Introduction
Cartilage is frequently damaged by trauma and in disease but shows only a limited capacity for repair. Most focal cartilage lesions, left untreated, progress to more extensive lesions and in the long term these require joint arthroplasty. Autologous chondrocytes harvested from low-weight-bearing areas of articular cartilage are being used for the repair of focal hyaline cartilage defects [
1]. Although short-term clinical results have been good, evidence suggests some incidence of progressive degenerative changes in the joint [
2]. This procedure is also accompanied by donor site morbidity, and the limited amount of tissue available necessitates prolonged cell expansion. There is therefore interest in alternative sources of adult stem cells for cell-based tissue engineering approaches for cartilage repair.

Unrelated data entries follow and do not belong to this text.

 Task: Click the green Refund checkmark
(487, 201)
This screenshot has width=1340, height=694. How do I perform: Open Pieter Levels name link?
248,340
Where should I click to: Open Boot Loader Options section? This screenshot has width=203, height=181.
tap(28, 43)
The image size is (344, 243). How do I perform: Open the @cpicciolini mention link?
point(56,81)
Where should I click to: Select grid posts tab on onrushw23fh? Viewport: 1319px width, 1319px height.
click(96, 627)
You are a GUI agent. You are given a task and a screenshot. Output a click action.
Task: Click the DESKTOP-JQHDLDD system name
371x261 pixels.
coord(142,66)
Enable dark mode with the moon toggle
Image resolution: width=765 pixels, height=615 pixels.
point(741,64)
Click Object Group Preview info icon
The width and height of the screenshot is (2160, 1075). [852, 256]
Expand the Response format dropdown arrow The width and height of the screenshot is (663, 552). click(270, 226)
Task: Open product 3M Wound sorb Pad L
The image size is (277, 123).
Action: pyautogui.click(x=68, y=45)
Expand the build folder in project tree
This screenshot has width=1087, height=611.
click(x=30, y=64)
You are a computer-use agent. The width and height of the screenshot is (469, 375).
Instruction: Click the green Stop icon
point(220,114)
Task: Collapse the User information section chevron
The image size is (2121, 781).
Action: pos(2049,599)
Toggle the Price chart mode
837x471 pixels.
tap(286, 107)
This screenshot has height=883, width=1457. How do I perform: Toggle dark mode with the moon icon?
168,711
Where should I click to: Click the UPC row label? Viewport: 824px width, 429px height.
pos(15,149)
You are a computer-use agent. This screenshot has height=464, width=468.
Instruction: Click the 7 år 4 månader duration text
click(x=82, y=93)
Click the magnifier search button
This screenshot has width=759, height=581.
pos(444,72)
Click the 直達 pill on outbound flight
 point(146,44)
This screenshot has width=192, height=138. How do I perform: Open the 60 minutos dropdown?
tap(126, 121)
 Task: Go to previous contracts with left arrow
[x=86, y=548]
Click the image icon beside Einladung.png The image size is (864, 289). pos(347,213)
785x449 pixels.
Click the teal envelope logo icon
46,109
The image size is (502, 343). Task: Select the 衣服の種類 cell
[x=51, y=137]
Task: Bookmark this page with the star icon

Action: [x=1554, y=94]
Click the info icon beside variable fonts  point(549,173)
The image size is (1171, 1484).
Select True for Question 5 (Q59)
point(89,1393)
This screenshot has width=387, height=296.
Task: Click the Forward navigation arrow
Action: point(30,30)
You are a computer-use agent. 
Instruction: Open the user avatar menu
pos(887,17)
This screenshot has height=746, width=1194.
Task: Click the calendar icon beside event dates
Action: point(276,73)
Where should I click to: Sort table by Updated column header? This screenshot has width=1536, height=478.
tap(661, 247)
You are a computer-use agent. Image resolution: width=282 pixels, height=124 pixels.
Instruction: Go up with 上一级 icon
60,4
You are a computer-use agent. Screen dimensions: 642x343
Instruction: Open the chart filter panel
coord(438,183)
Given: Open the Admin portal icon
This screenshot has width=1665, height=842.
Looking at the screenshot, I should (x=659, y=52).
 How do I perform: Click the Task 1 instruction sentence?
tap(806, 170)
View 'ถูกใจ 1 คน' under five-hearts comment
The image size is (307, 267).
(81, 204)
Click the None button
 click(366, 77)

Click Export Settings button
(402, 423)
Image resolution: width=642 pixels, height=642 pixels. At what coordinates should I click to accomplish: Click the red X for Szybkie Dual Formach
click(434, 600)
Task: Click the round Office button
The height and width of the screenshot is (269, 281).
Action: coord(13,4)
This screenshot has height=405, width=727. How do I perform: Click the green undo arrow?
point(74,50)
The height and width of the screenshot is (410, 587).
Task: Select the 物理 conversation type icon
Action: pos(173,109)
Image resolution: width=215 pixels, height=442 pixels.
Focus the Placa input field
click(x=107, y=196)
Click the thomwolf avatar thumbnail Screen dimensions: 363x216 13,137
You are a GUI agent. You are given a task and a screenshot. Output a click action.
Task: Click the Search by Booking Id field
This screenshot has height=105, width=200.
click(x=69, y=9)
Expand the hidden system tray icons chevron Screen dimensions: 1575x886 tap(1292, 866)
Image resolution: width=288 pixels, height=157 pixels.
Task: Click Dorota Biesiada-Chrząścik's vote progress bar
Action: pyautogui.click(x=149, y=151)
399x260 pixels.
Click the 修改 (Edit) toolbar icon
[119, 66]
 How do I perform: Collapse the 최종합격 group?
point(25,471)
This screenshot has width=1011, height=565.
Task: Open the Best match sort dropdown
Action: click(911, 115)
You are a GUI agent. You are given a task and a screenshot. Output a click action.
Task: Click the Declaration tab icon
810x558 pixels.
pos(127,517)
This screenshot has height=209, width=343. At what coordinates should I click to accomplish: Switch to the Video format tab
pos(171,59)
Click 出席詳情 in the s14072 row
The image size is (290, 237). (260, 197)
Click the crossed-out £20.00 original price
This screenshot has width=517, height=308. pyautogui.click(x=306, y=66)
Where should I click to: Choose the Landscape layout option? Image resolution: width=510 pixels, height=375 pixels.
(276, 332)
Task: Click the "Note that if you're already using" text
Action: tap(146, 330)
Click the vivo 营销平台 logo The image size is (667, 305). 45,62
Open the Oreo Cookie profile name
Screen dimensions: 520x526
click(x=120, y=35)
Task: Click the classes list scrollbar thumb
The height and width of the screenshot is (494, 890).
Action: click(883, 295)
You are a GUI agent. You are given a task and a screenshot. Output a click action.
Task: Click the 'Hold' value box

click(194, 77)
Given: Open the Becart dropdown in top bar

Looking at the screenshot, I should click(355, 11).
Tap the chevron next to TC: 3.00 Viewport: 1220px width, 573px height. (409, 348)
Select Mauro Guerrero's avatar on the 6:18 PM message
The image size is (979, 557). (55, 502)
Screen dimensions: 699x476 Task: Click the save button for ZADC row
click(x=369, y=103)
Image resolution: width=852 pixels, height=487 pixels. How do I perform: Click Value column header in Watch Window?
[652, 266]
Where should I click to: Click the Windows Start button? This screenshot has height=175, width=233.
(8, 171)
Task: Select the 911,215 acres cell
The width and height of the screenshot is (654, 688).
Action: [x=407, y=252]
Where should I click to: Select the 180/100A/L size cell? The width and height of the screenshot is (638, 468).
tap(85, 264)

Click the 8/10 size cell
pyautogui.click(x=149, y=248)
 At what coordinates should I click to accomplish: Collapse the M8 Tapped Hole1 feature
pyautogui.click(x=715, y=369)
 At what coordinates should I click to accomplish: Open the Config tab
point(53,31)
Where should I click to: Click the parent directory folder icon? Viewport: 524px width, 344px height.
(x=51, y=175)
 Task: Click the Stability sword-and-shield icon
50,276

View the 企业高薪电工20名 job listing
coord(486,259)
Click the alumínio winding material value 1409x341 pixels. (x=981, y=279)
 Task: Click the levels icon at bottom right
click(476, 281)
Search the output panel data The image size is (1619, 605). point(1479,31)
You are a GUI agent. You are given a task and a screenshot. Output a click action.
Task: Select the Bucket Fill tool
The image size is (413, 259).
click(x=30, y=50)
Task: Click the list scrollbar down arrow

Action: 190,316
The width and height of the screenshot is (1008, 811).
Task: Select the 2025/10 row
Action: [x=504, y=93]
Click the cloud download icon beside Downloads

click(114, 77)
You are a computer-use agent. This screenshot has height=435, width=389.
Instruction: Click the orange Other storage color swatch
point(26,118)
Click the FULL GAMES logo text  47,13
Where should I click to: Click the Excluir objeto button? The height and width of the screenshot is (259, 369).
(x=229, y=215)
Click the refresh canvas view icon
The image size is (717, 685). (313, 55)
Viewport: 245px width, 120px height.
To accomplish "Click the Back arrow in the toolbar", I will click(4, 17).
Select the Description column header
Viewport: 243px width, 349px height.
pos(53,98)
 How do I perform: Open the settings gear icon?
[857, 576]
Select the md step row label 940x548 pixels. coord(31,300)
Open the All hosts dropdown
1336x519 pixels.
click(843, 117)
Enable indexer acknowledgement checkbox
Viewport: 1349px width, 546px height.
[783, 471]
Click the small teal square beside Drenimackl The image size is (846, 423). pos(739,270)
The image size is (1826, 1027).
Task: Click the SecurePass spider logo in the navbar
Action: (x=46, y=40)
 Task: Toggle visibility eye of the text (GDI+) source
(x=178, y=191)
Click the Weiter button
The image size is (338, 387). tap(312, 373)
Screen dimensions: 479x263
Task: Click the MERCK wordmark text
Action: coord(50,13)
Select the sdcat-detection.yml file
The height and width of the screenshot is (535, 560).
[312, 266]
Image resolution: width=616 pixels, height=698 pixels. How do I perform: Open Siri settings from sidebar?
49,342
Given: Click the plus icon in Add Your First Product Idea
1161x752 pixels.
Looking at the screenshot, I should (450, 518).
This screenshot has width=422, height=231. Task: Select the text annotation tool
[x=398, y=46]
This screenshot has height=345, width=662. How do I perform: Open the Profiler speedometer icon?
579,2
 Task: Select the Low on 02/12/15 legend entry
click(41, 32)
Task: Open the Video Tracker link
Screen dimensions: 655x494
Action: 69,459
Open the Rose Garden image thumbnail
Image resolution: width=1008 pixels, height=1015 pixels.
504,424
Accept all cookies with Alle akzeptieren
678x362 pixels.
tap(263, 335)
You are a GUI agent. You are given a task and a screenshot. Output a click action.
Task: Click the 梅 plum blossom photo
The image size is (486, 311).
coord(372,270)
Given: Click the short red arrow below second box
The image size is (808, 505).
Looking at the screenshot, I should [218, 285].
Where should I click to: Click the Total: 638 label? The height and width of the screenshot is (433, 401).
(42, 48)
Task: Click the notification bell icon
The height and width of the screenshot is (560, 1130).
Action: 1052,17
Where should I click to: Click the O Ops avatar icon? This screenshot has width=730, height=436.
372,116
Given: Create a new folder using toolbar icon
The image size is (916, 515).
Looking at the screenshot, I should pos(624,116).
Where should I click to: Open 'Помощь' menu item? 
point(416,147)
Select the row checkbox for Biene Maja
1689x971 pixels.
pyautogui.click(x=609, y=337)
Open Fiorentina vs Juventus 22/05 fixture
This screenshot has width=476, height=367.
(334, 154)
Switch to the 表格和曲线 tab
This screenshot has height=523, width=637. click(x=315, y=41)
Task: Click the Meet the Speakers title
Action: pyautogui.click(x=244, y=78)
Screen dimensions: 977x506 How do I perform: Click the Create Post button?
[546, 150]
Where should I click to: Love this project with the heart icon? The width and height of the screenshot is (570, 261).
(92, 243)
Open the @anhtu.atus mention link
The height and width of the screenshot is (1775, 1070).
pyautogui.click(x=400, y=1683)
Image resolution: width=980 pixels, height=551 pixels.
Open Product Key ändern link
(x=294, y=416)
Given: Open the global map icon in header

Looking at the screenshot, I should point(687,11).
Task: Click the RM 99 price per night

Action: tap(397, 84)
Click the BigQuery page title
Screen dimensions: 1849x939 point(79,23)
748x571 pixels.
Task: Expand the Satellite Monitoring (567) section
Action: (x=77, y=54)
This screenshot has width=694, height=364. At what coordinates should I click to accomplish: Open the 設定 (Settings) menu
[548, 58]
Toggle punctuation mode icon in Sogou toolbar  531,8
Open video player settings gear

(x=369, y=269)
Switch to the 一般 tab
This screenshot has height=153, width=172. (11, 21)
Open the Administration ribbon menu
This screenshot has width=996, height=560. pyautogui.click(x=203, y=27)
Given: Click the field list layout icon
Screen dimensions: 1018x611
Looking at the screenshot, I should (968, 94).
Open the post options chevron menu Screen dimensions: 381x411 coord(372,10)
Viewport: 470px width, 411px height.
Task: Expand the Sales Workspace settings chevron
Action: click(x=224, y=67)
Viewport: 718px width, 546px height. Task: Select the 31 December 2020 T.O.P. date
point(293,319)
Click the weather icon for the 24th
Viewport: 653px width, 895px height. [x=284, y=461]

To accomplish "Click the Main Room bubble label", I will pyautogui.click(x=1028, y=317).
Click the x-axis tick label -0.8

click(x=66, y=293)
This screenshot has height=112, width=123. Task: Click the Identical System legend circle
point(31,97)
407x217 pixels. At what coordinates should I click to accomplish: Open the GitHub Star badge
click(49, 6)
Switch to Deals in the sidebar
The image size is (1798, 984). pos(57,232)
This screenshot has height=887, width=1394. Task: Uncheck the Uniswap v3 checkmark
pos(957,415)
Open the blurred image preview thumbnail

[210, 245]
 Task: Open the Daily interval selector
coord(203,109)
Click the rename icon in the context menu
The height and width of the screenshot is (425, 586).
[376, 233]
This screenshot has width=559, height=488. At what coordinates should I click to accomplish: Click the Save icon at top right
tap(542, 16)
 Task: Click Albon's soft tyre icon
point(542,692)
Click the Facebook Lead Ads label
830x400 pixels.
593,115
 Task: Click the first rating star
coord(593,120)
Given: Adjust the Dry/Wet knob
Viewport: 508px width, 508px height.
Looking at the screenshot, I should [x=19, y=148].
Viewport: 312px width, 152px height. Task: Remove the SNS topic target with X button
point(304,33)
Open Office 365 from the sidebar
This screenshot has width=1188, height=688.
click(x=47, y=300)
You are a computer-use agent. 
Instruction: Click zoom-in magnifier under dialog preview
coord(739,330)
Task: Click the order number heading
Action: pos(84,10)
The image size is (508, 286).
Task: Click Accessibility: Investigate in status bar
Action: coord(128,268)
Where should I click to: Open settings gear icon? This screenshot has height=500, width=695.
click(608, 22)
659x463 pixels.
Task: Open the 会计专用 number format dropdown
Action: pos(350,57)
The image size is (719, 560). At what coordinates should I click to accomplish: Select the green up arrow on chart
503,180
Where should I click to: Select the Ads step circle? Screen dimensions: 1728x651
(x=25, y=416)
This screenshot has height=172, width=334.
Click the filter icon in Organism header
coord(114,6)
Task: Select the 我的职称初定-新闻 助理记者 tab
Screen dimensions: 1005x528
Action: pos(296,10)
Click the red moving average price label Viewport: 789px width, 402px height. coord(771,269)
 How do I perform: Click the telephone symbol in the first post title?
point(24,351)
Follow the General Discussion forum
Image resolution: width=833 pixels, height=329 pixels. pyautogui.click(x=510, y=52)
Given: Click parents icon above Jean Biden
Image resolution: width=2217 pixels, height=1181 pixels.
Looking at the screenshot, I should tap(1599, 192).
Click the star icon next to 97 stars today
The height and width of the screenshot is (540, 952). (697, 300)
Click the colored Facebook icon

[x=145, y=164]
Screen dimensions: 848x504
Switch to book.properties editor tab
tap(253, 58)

Cells with stem cell characteristics have been reported in many tissues and more recently in subcutaneous adipose tissue and the infrapatellar fat pad (IPFP) [
3‐
6]. Conditions for the differentiation of these cells into chondrocytes, osteoblasts and adipocytes have been used to show that they are multipotent [
7]. Because of their multipotency and practical access, cells from the IPFP are of interest as a potential source of cells for the repair of focal cartilage defects in the knee [
5]. In previous work we demonstrated the ability of IPFP-derived cells to undergo chondrogenic [
8], osteogenic [
9] and adipogenic differentiation (W.S. Khan and T.E. Hardingham, unpublished data).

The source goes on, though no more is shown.